(Coordinate data for items)
════════
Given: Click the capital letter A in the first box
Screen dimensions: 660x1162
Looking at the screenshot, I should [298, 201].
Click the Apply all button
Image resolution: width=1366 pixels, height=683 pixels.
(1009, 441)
════════
Pull every line out of the data above and copy each one word for word.

Given: Click the capital letter A in the first box
Screen dimensions: 660x1162
Looking at the screenshot, I should [298, 201].
Click the Apply all button
Image resolution: width=1366 pixels, height=683 pixels.
(1009, 441)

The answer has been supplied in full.